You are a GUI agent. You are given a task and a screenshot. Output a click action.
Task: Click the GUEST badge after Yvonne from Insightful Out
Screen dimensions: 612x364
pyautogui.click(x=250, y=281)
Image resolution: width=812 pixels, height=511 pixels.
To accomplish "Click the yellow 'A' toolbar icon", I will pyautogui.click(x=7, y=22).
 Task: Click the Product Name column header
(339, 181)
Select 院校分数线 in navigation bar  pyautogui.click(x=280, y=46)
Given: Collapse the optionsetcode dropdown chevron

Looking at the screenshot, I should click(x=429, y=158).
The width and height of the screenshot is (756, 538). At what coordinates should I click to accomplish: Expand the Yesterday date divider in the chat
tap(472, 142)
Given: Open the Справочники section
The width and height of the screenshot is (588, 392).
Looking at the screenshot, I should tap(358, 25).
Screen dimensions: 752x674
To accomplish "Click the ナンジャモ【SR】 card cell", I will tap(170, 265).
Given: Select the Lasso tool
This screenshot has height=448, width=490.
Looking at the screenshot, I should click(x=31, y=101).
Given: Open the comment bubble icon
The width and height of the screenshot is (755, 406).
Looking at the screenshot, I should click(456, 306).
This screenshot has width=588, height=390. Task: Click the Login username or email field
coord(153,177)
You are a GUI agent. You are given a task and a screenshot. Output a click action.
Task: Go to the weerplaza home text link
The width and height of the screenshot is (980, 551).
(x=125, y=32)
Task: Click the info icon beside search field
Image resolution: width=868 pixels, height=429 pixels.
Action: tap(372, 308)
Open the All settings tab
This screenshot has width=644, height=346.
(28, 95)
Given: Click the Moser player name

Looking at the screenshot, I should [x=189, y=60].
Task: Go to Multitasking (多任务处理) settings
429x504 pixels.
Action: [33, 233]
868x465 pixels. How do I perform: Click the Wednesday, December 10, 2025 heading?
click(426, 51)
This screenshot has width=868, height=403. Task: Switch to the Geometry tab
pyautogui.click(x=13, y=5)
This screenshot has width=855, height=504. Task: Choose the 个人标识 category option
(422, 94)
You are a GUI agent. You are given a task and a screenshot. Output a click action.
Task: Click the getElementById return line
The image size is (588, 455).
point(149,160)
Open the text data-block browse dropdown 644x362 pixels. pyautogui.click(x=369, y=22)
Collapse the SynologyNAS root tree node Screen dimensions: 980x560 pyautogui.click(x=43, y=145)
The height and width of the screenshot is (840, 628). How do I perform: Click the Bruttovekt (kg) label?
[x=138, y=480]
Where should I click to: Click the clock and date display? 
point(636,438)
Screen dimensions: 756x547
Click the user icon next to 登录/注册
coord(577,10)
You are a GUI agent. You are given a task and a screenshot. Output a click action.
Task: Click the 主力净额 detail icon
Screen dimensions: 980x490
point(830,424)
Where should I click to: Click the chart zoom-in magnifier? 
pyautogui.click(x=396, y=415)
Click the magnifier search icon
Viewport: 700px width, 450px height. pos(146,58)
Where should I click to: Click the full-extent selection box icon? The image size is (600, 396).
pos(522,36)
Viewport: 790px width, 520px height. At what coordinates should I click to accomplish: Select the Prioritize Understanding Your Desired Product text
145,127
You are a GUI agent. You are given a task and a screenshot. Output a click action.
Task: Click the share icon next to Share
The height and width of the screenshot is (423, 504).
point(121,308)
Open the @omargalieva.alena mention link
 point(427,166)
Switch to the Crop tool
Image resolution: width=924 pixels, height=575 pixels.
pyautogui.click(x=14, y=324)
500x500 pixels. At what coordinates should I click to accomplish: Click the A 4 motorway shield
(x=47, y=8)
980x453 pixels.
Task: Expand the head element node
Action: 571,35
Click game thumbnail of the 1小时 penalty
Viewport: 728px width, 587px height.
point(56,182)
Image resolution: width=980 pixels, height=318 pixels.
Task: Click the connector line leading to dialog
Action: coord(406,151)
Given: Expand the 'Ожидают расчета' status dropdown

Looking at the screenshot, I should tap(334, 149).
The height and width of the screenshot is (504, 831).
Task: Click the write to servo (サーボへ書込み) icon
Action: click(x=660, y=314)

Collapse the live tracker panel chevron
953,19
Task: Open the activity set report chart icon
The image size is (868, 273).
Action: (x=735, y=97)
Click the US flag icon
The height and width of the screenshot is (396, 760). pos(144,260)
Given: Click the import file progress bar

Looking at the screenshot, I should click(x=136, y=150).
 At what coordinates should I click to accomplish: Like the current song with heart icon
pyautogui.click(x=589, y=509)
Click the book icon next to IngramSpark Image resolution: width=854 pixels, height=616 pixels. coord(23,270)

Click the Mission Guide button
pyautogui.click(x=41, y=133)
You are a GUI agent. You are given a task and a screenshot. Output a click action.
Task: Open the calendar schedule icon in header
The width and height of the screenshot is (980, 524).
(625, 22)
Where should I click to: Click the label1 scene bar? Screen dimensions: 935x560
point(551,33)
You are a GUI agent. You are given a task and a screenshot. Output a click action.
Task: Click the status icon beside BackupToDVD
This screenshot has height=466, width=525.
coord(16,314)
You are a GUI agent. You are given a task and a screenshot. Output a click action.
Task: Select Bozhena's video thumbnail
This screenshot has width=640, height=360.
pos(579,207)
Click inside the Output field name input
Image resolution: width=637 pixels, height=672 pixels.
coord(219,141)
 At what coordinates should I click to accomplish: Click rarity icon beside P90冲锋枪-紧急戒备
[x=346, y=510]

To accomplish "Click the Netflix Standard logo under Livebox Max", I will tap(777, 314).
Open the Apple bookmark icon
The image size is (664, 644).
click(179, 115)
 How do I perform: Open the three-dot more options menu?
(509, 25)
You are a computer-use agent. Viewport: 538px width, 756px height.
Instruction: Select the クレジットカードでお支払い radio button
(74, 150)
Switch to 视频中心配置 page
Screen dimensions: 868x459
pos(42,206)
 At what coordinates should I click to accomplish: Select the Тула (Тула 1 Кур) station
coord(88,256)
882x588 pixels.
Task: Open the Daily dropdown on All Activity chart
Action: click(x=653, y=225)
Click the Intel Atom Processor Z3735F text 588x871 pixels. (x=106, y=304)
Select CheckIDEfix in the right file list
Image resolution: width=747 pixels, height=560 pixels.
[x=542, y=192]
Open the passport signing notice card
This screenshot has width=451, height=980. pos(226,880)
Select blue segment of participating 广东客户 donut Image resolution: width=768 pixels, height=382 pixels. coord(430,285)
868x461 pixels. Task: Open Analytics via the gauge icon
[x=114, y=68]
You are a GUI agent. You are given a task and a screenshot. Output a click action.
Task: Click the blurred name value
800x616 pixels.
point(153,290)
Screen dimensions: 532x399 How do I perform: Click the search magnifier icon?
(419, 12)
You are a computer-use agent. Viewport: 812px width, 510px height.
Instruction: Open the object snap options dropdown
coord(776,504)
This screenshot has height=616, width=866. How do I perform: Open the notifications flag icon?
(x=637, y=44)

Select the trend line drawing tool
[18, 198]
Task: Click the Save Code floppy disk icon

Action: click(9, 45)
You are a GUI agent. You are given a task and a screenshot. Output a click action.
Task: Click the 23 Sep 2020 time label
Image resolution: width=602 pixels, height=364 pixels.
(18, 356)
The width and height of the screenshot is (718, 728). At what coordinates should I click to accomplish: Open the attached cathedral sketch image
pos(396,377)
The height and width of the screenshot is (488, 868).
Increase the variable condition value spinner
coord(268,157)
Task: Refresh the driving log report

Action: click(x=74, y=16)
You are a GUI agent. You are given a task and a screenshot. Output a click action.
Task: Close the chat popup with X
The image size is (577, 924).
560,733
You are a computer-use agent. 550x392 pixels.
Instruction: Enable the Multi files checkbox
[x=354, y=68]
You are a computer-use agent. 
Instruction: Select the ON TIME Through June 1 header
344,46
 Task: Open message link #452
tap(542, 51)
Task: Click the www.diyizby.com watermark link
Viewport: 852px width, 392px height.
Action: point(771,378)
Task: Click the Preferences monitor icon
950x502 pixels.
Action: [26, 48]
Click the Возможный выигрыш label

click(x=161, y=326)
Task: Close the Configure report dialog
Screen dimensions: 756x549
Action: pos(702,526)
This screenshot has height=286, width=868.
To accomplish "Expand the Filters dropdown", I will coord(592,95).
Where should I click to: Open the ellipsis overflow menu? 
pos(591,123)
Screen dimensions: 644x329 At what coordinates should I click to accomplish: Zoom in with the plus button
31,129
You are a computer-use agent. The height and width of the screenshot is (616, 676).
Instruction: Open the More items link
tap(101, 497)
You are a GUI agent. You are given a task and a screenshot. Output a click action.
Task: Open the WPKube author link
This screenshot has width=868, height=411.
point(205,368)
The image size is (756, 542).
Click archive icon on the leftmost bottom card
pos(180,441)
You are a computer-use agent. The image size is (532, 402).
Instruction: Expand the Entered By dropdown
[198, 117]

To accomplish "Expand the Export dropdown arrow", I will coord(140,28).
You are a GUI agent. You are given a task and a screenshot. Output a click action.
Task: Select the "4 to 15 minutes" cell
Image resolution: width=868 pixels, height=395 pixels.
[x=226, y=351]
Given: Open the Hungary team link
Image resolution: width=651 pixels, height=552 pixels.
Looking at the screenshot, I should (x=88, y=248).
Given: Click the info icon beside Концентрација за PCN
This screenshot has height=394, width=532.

..............................

Aim of the task ->
Pull out every line in the material above where "cell" occurs.

Result ->
To accomplish "Click the ナンジャモ【SR】 card cell", I will tap(170, 265).
Task: Select the "4 to 15 minutes" cell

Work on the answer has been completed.